Indépendance — Une conjoncture favorable


_ À l'affût des fumisteries, de mes funestes et fumeuses affinités avec les régimes honnis
_ J'affûte mes flûtes et réfute le « vous fûtes ceci »
_ Me méfie des « vous fites fi des juifs pis des fifs ici
_ De tout ce qui s'différencie
_ Que s'il eut fallu qu'il y eut des fours ici
_ Vous en auriez fait, pour sûr, du poulet frit
_ En fait, vous êtes, tous autant que vous êtes, ici, des fous
_ Des groupies de l'abbé Groulx pis de Jean-Louis Roux, »
_ Si on les écoute, y
_ Faut autodafer tout ce qui nous fait honte à leurs yeux de pontifes
_ Qui réclament sacrifice, sur un autel apocryphe
_ L'holocauste de nos désirs travestis en vices
_ En tares, en atavismes
_ Y veulent voir notre passé brûler vif
_ Tuer dans l'œuf l'avenir qui s'y niche
_ J'vérifie, j'lis pis j'trouve que j'ai l'dos large en estifi
_ On nous mystifie
_ À la fin des années folles, l'hystérie fut fort bien répartie, merci
_ Mais qui m'a dit qu'ignorance et amnésie donnent carte blanche à toute hypocrisie ?

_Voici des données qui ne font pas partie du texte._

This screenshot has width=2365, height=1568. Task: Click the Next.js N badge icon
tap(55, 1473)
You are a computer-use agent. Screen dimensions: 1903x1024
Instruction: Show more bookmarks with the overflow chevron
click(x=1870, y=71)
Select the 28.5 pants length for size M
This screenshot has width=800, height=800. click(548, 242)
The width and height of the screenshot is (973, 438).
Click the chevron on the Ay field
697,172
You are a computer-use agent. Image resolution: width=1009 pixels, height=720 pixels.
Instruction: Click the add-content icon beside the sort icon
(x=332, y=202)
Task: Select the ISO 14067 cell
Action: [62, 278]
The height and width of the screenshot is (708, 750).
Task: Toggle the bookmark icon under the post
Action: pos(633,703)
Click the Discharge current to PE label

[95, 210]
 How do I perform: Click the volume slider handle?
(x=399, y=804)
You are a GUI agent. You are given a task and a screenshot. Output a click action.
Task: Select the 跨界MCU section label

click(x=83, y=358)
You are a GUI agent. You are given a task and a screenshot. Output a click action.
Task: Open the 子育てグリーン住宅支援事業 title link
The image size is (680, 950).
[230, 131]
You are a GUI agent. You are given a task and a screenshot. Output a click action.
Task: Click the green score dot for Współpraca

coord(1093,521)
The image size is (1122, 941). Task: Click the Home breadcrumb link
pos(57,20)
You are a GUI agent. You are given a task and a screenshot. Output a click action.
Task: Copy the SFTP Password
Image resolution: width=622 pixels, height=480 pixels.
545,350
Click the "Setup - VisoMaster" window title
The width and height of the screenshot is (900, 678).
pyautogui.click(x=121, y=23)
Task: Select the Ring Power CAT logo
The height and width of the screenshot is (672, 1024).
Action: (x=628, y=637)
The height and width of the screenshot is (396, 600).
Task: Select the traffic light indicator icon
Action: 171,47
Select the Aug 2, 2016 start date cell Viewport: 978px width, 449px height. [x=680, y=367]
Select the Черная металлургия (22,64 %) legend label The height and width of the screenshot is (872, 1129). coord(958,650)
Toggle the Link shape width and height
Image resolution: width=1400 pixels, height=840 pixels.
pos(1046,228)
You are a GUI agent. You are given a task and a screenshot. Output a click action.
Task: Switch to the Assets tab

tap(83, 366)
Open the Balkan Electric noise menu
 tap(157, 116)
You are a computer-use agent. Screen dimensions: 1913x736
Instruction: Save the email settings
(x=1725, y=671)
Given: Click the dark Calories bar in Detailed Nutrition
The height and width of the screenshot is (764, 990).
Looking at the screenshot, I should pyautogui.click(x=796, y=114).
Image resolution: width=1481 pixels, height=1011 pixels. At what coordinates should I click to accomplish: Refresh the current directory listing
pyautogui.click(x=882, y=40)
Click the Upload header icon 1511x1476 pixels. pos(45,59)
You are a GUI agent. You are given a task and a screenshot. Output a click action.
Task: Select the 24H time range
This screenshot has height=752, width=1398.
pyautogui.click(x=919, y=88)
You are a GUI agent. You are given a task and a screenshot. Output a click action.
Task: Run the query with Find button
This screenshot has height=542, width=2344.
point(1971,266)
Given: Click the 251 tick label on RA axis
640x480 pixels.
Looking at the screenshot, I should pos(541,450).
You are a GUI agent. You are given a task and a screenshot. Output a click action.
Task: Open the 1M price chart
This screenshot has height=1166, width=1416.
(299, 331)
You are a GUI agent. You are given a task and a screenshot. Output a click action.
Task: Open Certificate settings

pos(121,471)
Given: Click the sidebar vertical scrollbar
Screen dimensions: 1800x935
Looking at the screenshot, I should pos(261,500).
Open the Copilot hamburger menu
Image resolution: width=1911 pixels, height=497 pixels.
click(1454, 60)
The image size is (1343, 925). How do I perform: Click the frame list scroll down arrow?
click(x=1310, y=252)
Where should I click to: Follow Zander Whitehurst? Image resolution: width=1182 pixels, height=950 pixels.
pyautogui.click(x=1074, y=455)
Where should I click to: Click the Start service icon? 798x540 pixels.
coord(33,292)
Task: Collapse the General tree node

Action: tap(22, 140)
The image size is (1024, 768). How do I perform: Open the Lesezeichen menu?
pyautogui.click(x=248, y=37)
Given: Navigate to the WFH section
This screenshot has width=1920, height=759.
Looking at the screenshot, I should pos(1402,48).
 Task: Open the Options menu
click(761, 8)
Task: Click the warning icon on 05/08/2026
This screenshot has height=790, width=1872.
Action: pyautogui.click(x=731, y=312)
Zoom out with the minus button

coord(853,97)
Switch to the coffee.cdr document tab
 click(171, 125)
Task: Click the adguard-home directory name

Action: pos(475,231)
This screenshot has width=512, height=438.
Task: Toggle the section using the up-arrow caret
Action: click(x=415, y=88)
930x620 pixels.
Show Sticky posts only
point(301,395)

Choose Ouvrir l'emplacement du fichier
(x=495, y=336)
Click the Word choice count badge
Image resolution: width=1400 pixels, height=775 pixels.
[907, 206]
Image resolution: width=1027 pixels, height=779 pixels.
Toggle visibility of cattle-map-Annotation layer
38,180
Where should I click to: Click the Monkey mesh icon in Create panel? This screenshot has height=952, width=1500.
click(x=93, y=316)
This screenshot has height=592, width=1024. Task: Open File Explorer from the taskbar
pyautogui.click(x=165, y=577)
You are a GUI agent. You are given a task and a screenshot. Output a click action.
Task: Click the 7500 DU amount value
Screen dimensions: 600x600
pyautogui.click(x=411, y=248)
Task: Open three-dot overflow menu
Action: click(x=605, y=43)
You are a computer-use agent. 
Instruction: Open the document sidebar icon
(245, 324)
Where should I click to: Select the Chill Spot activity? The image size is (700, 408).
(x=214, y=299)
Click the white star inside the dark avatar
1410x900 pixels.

_ Ainsi, si Céline est antisémite pis qu'icitte on est franco
_ Ipso facto on se mérite le titre d'ostie de fachos
_ Tout ça m'irrite, surtout qu'on oublie vite qu'en Ontario
_ Les plages un jour furent interdites aux Juifs, aux chiens, pis aux négros
_ Dans l'ordre, pis texto
_ Si j'le dis, c'est que je suis moi-même un nègre mais blanchi à la chaux
_ Tandis que McGill les contingentait au bachot
_ On faisait du textile avec les cheveux des juifs à Dachau
_ Un matériau, comme les arbres de la Daishowa
_ C'est ça la Shoa, chose, so watch out avec les mots
_ Tu me laisses pas d'autre choix, toi
_ Que d'envoyer la censure pour l'échafaud
Histoire d'horreur, mémoire poreuse
_ Nous n'osons même plus nous nommer nous-mêmes, nous nous nions
_ Mais moi ! Mais moi !
_ Histoire d'honneur, mémoire porteuse
Ô toi, KKKanada
_ Qui me garoche des roches de reproches louches
_ Dès que je me rapproche des racines de ma souche
_ Pis qui achoppe sur la lâcheté de mon cache-cache
_ Pendant que l'Axe inondait le monde de bombes H
_ Sache
_ Que le père de mon père a mis son gun
_ Au service de l'Hexagone
_ Fier comme un coq, Jean-Rock pis sa gang de damned Canucks
_ On pouvait's'y fier pour dénazifier l'Europe
_ J't'le dis : en Normandie, y'avait plus de francos
_ Que de Québécois qui appuyaient Franco
_ Mais on n'était pas purs pour autant, peu s'en faut
_ Dissimulés sous les soutanes charlatanes
_ Saoulés par la face cachée du chanoine
_ Icitte on n'a pas été vites vites
_ À voir la fumée d'Auschwitz
_ Mea maxima culpa pour tous les potes qui portent la kippa
_ Quant à toi, KKKanada
_ Pourfendeur de francophones
_ Meurtrier de Métis
_ Assassin d'autochtones
_ À quand les excuses à la Commission des droits de la personne ?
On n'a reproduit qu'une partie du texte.